Direction 1 >>
List the usernames that head the posts in the forum thread about the Baths on Virgin Gorda.
Direction 2 >>
Pick up the forum thread about the Baths on Virgin Gorda where it stops and keep writing.

Selected excerpt >>
** start **

# Baths, BVI



## dmurcott (Apr 27, 2001)

I am going to BVI next week and would like to go to the Baths on Virgin Gorda. The last time I was there, the anchorage for the Baths was rough and deep. I would like to go directly to North Sound then take a cab or bus from BEYC. Does anyone know if this is possible?


----------



## TSOJOURNER (Dec 16, 1999)

Your plan will work. You can also take a cab from Spainishtown. There are now moorings at the bathes and if you arrive in the morning you should have no trouble finding an empty one. It is not really rough there unless there is a north swell running. If you are heading up from Tortola just pull in and see if it is comfortable. I have been there many times by boat with no trouble.


----------



## VIEXILE (Jan 10, 2001)

** end **

Listed entries >>

** start **

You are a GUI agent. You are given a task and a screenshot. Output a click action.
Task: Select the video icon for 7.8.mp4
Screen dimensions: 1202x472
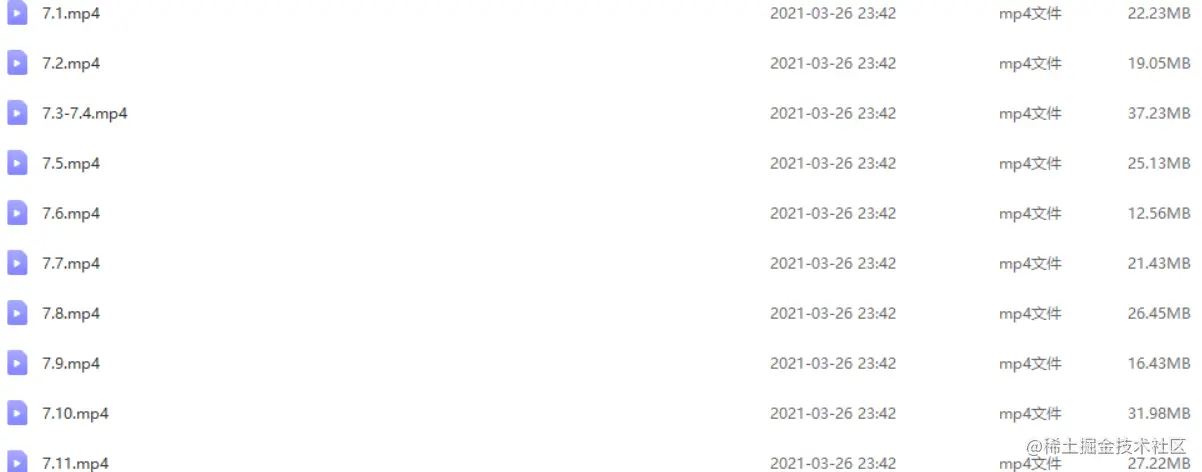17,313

** end **
** start **

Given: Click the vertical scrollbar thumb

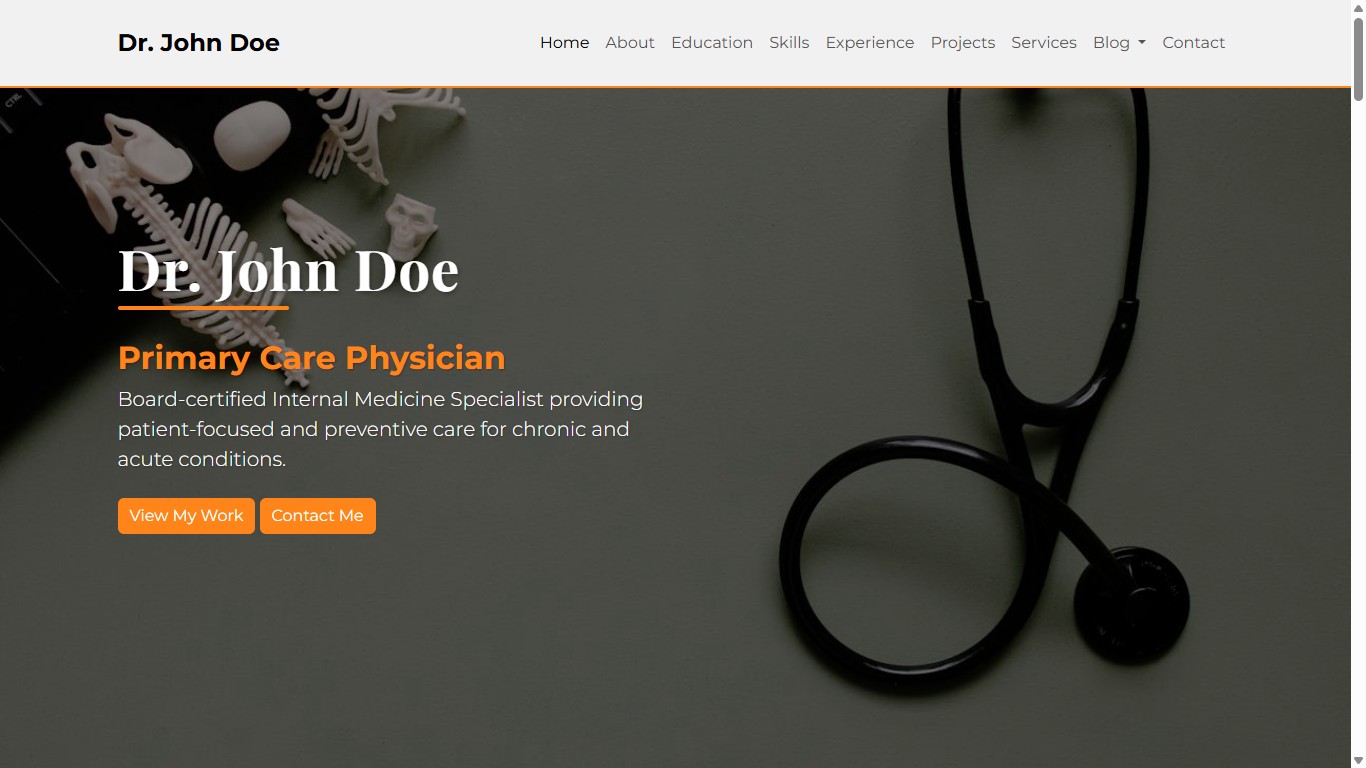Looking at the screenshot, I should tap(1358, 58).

** end **

Task response 1 >>
dmurcott, TSOJOURNER, VIEXILE

Task response 2 >>
As we say up home, YOU CAN''T GET THEYAH FROM HEYAH. The employees of the Bitter End are delivered by ferry every day. Some live there, but, to my knowledge, you can''t get from BEYC to Spanishtown by cab. I''ve stayed at BEYC off season and all I ever saw was golf carts for transportation. There''s quite a few moorings at the baths and ample anchorage (check before you do, but I''ve always anchored there). I''m not sure what the deal is in Spanishtown at the docks for short-term visits. No big whoop. Latuh.


----------



## TSOJOURNER (Dec 16, 1999)

In North Sound, the road ends around the Leverick Bay / Gun Creek area. The Bitter End runs a free ferry from their resort to the road. So, if you''re mooring at Bitter End, it will be a ferry plus a taxi to get to the Baths.

Have a great trip.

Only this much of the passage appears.